On screen, Glenn Close may best be known for playing steely independent women, but she’s played her share of romantic leads, mothers (including Hamlet’s and Sunny von Bulow) and all manner of character roles (including a Vice President and a First Lady). But, excepting her cameo in Steven Spielberg’s Hook, she had never passed for a man on screen—until now. In the title character of Albert Nobbs, Close returns to a role she first essayed on stage in 1982: that of a female 19th Century Dubliner who chooses to live as a man. Close’s commitment to the film extends to co-producing, co-writing the script, and writing the lyrics to a song heard on the soundtrack. But her sixth Oscar nomination (after The World According to Garp, The Big Chill, The Natural, Fatal Attraction, and Dangerous Liaisons) came for embodying the pitiable hotel waiter Nobbs. I spoke to Close at San Francisco's Ritz-Carlton Hotel, when she hit town for the Mill Valley Film Festival and an early round of awards-season press.

Groucho: So would you say that Albert Nobbs was your first great role?

Glenn Close: Ooh. My first great role. Back in the day?

Groucho: Yeah, back in the day.

(Both laugh.)

Glenn Close: I never thought of it that way. I had done, you know, five years of theater and done roles like Cordelia and all kinds of things and had done Garp and The Big Chill, and I think I had only done those two movies, I think, before I did this, yeah. So I might not have characterized it then, because I didn’t know what was to come, you know? You don’t, kind of, look at your whole career as some global thing; you're quite subjective about things. It was certainly one of the most challenging roles. I mean, for range, probably the most challenging role.

G: My experience watching the film, having seen so much of your work, I was struck by—there were so many new colors I was seeing in your expressions, you know. Things play across your face I’d never seen in any other role of yours. I don’t know if you have that perception when you look at it. Is that something you’re sort of aware of?

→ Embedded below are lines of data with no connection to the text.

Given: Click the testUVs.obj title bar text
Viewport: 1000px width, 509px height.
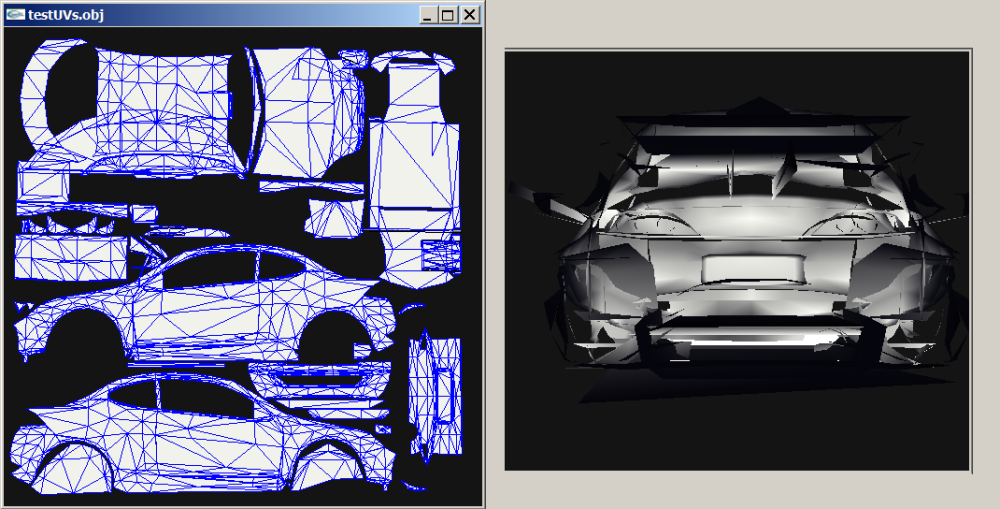Looking at the screenshot, I should click(66, 15).
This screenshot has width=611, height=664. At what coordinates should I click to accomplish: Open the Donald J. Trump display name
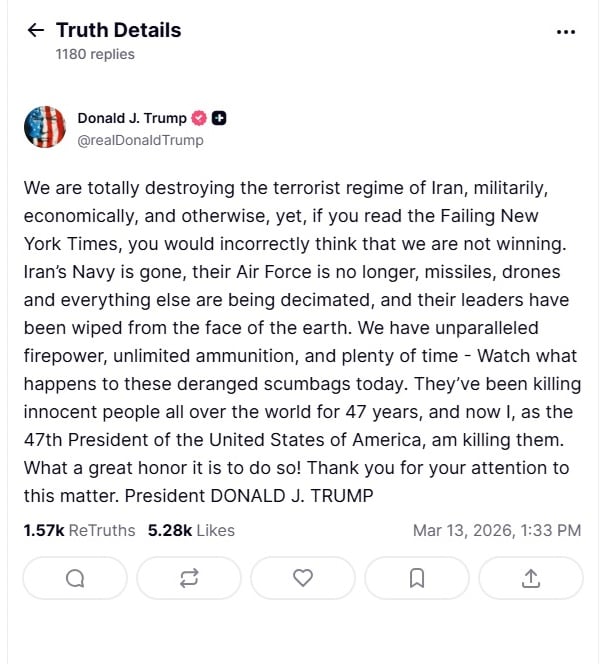coord(132,118)
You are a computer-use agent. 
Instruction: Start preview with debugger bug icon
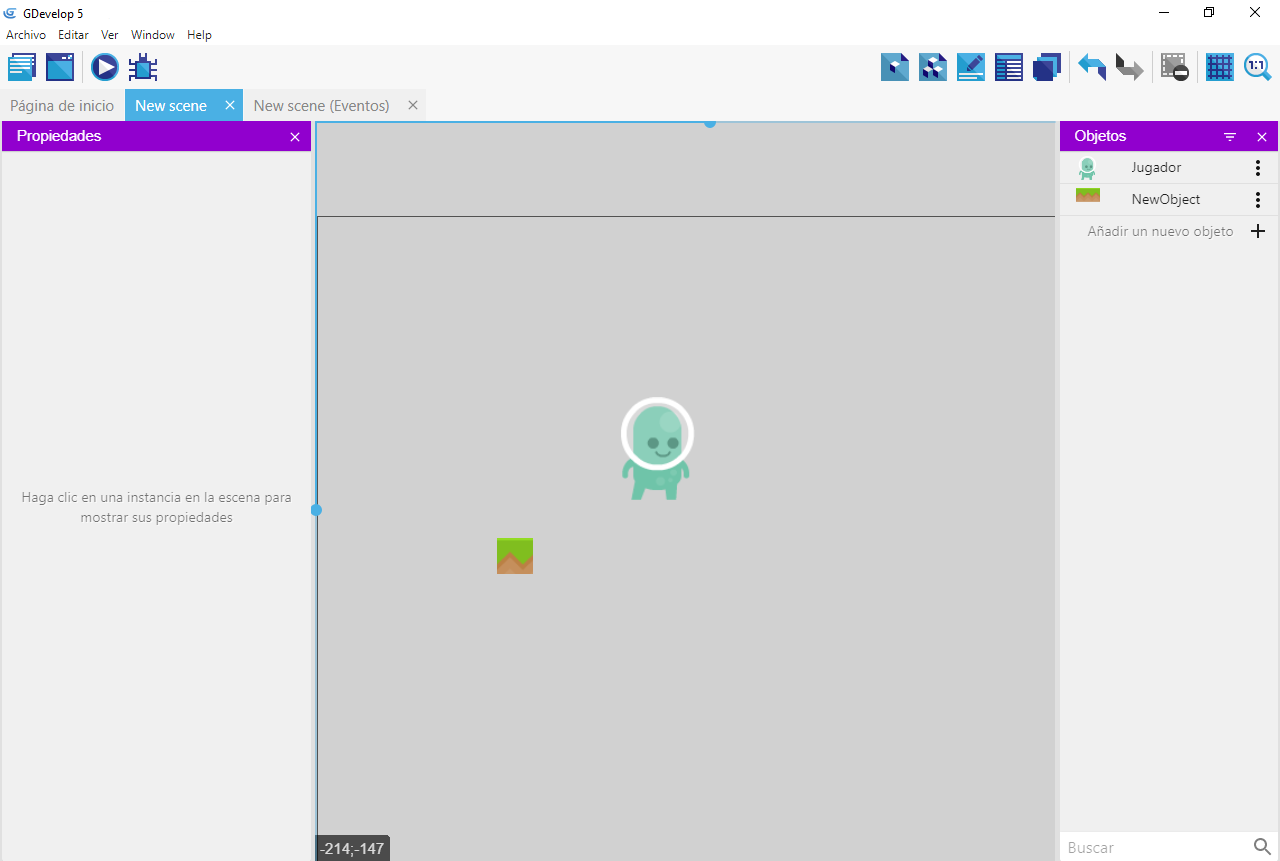pos(143,67)
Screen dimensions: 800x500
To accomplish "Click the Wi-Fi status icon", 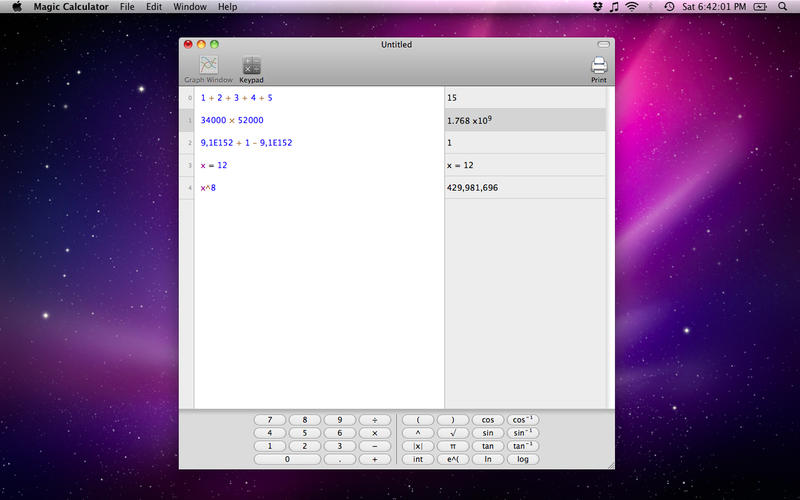I will pos(632,7).
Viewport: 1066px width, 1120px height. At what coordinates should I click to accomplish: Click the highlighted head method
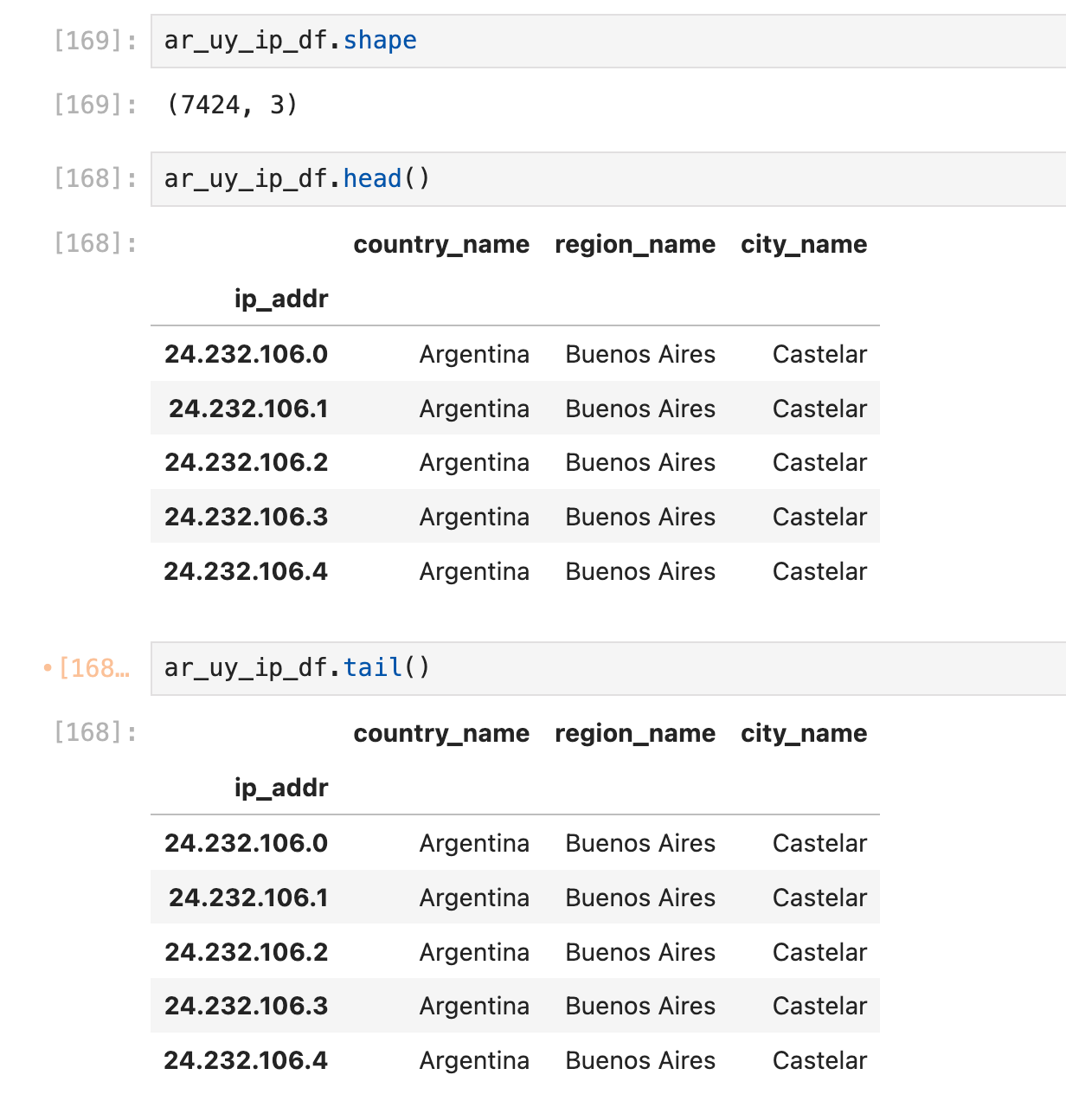(x=371, y=178)
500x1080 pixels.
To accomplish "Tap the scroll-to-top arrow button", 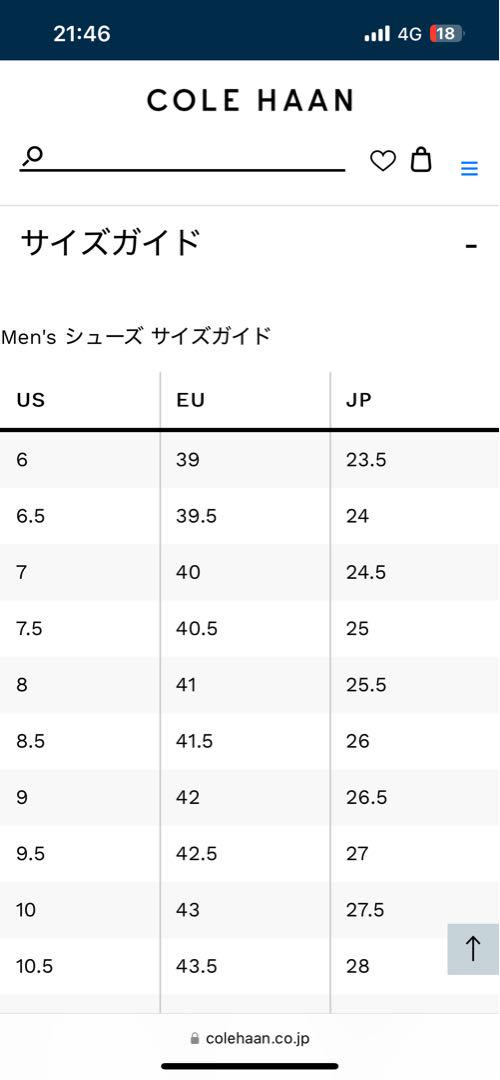I will [473, 949].
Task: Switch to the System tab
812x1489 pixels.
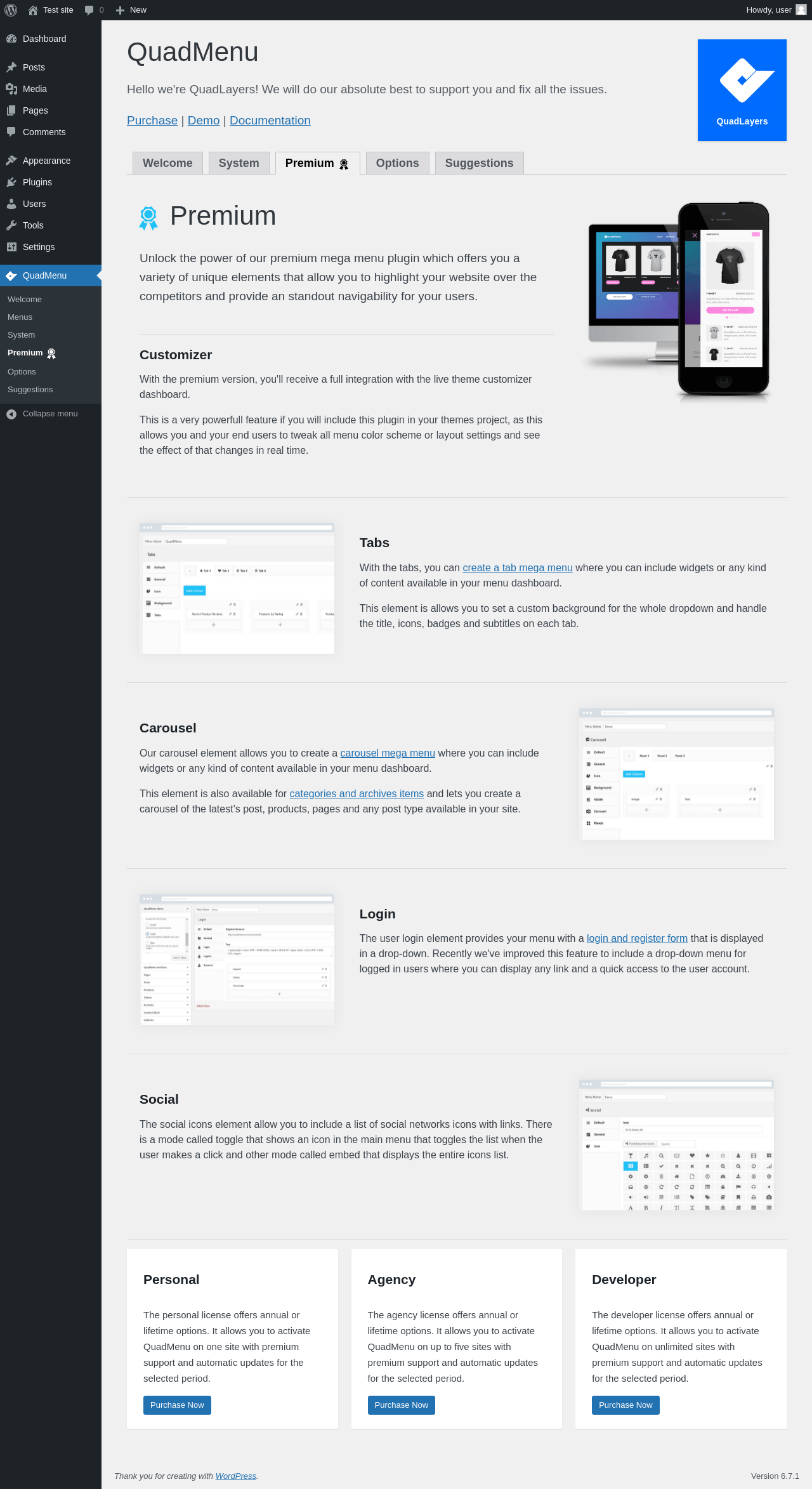Action: pos(239,163)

GC: I feel that, on film, I think the Albert that I envision is there, you know? And that the moments, you know—I think she’s there...I mean, it’s a whole different thing to kind of analyze moment to moment, but I’ve always loved this character and I’m happy now that I can—

G: It’s been filed—

GC: (Laughs.)

G: On film. How’s your internal barometer? Do you rely on directors to give you that feedback that “Yes. I got what I wanted.” Or do you really know, when that moment’s—?

GC: Yeah, I think I know. I think I have a pretty strong instinct for that. I think what I love directors for is to maybe think of something to apply that might readjust something, but as far as feeling that I nailed it, I think I have a pretty good sense of that most of the time.

G: I was talking with [director] Rodrigo [Garcia] earlier, and I asked him, “What does Albert Nobbs see when he looks in the mirror?” And I wonder what your answer to that would be?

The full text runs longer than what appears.